Stored data:
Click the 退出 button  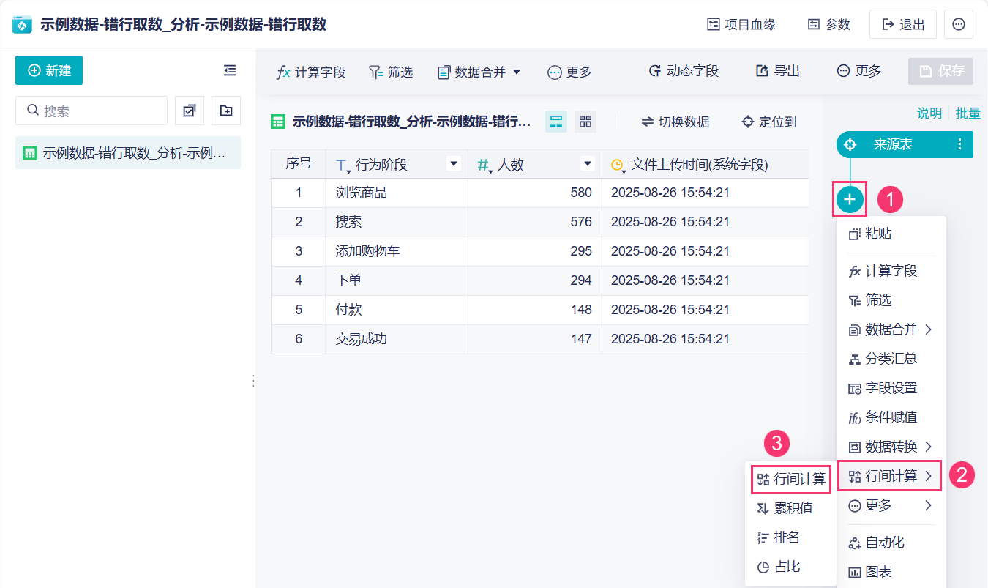tap(903, 24)
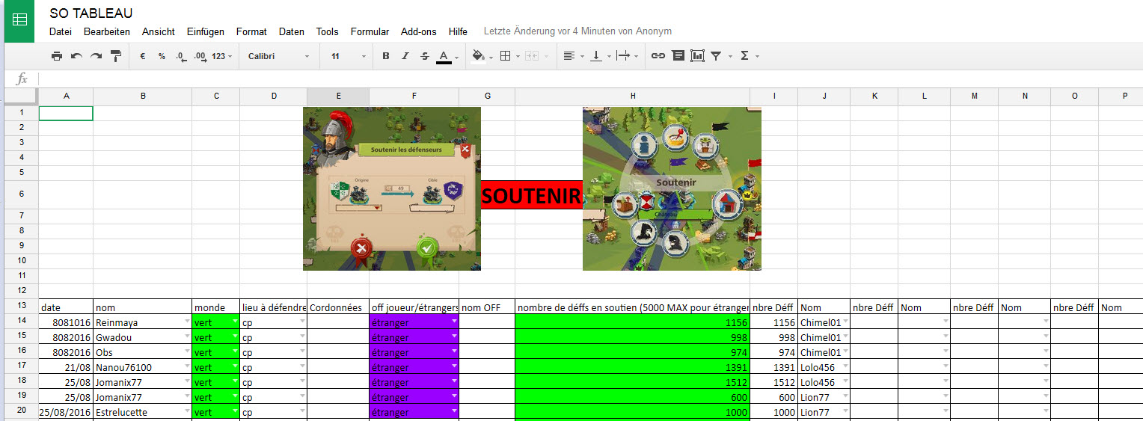Open the Google Sheets home icon
The height and width of the screenshot is (421, 1143).
[x=19, y=21]
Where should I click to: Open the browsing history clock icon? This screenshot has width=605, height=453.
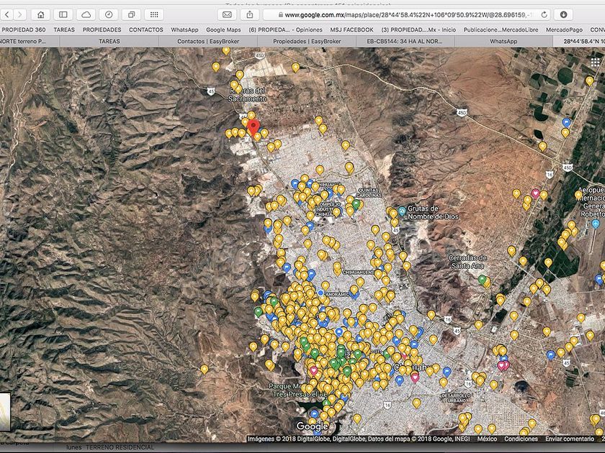(x=109, y=14)
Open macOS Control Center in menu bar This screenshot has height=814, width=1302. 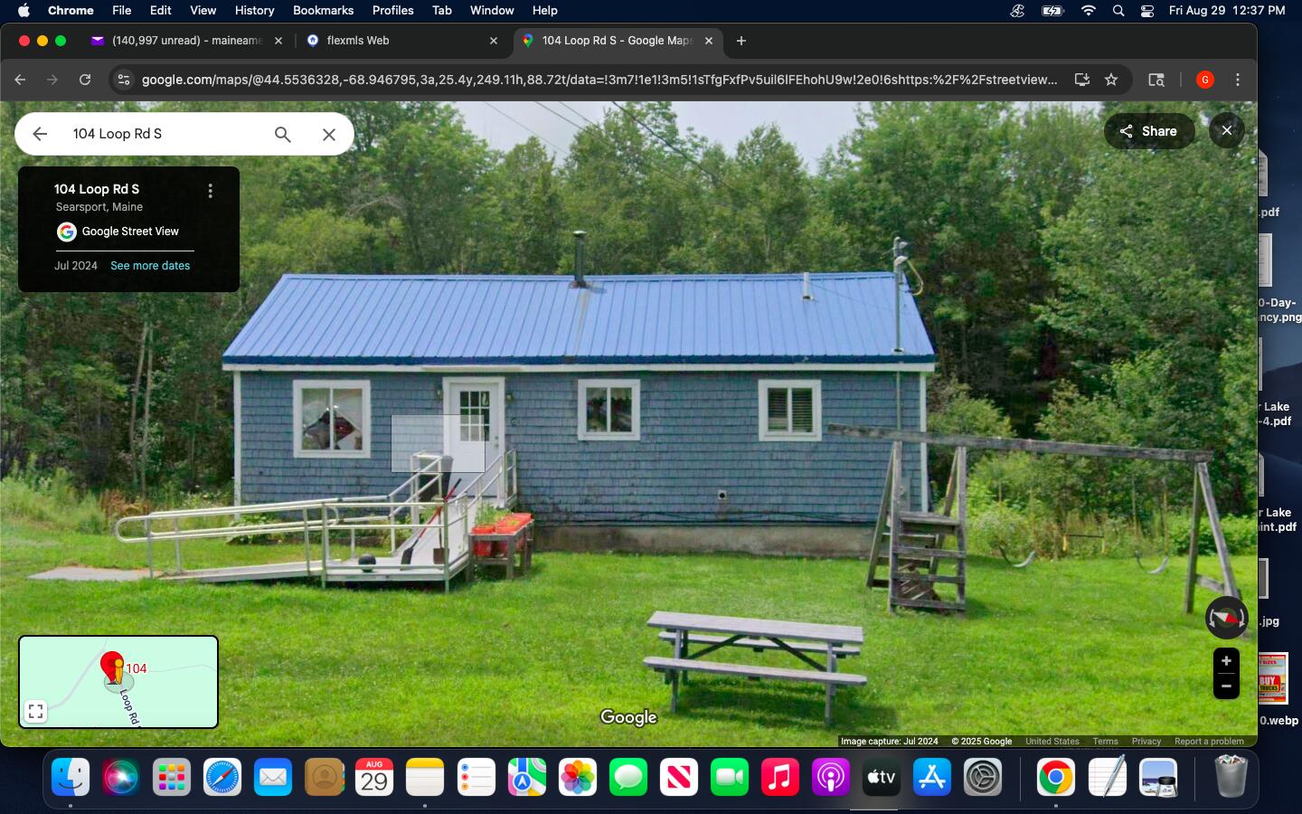1146,10
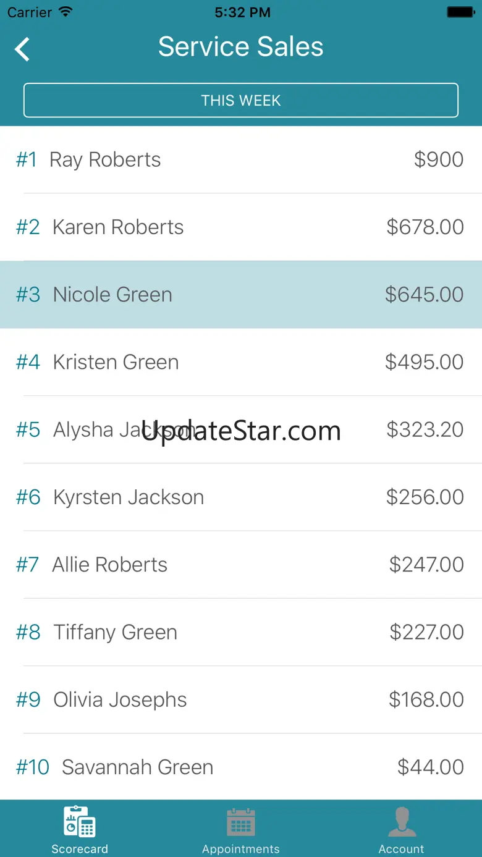Screen dimensions: 482x857
Task: Open the Scorecard tab icon
Action: (x=80, y=821)
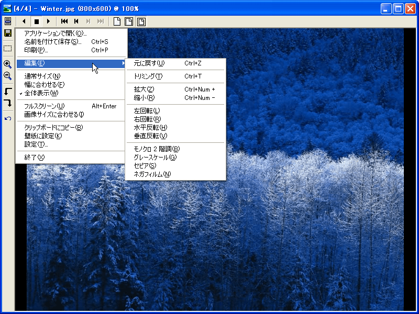Select 幅に合わせる view mode

tap(44, 85)
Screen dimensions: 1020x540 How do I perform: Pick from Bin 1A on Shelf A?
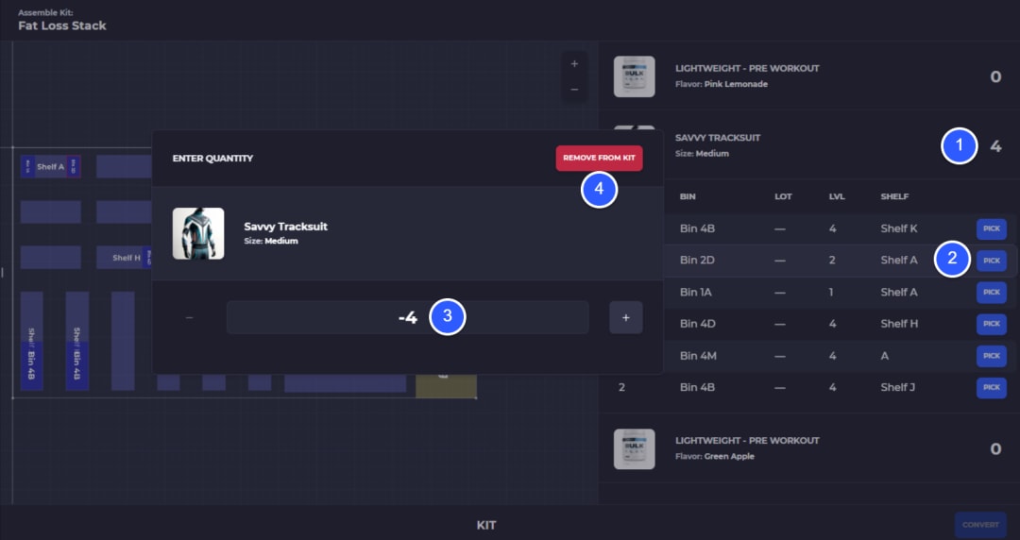click(x=992, y=292)
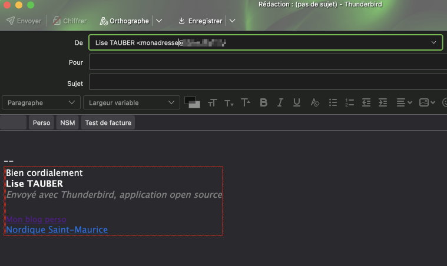The image size is (447, 266).
Task: Select the Test de facture tab
Action: [x=108, y=122]
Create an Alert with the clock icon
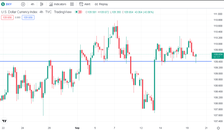The width and height of the screenshot is (224, 130). pyautogui.click(x=85, y=4)
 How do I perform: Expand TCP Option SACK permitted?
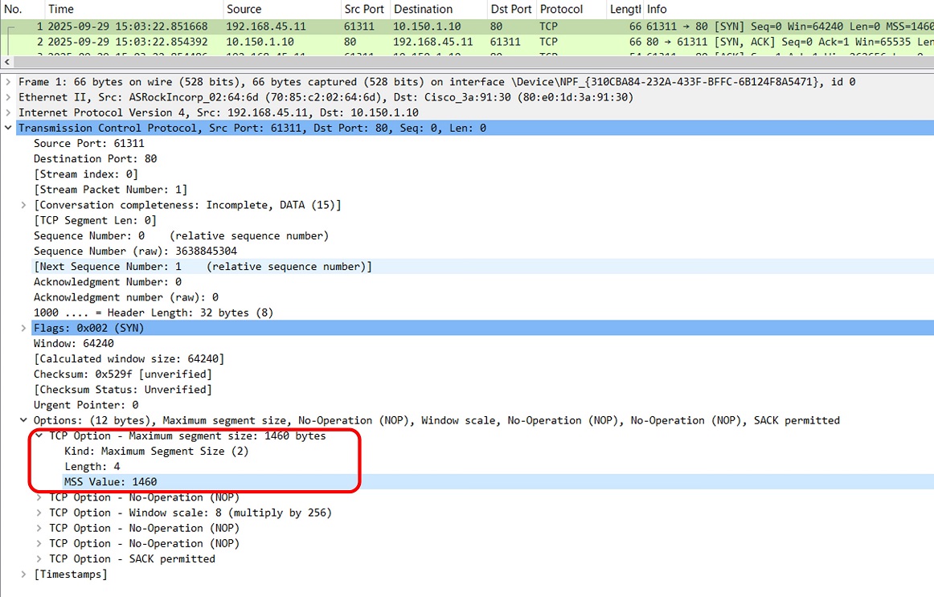[x=39, y=558]
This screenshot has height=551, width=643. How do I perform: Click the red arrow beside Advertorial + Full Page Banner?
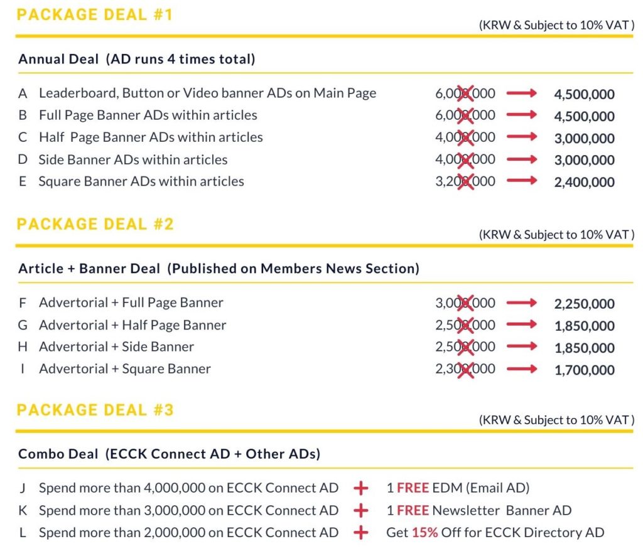pyautogui.click(x=522, y=303)
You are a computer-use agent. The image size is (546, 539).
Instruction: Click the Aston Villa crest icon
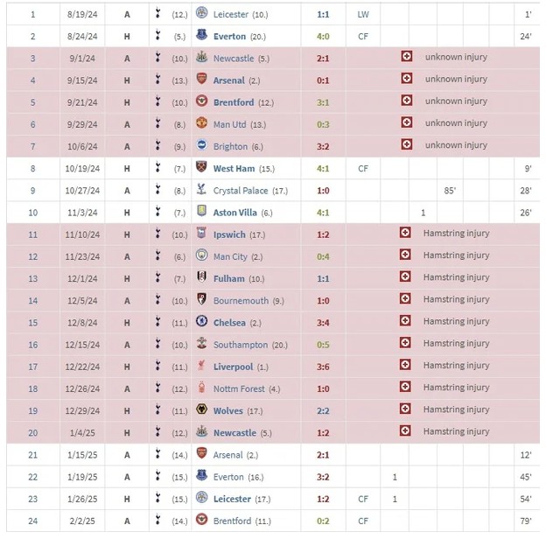[202, 213]
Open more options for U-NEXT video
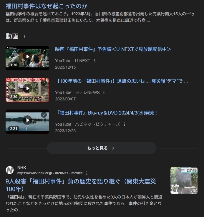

What you need to do: Locate the line containing "You are a computer-use" in the records above, then output it and every line after it through the last, excluding pictures.

Worked solution:
You are a computer-use agent. The image size is (546, 539).
Instruction: Click the Aston Villa crest icon
[202, 213]
Open more options for U-NEXT video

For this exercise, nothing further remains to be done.